If you have a subscription to Science, go read the whole thing. It spells out the many reasons that this debate should occur. Another key point, though, is:
In an increasingly scientific world, science will become ever more intertwined with policy issues. Scientists must embrace every opportunity to engage in broader public discourse as ambassadors, popularizers, inspirers, educators, and, especially, policy-makers.
Scientists have been reluctant to participate in politics for many reasons, and I think we have sat this out for too long. Our voices have been marginalized and–in some cases, actively suppressed. What are we afraid of? It can’t get much worse than that.
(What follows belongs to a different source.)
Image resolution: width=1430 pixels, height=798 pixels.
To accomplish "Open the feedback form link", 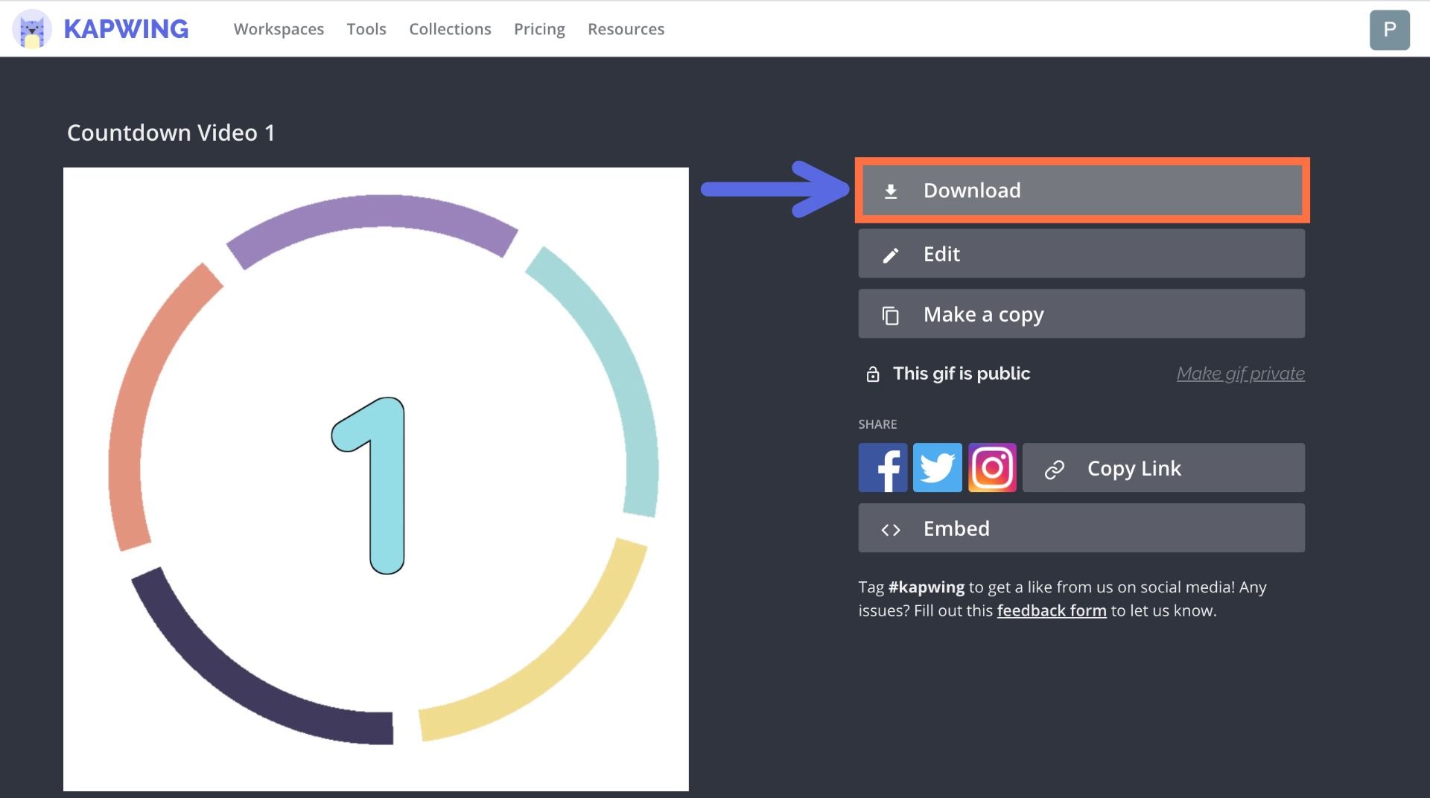I will point(1051,610).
I really hope this succeeds. I got to know some of the team when I went to AAAS (my first science conference as an activist, not as a scientist). I’m on the right, in the brown jacket, with the team who attended AAAS to generate support for the effort and to film interviews with scientists who support this. The lead author of the Science article–Sheril Kirshenbaum–is in the center. Behind her are Matthew Chapman (great-great grandson of Charles Darwin), and the philosopher Austin Dacey, both also authors of the Science article. Supporters of this debate include presidents of science societies and the organizations they represent, prominent scientists, young scientists, business leaders, Nobel prize winners, and more. It was great to see the amount of support that the scientists demonstrated. I even got some of the security guards to wear the ScienceDebate2008 buttons because they understood the importance! This is a bi-partisan team–you can see from the list of the steering committee. Whoever wins the race will be faced with many issues that require thoughtful science policy. We deserve to hear what the candidates think about these policies, and what they think about the role of science and scientists in the future administration.
And by the way–I have a handful of buttons left still. Let me know if you want one.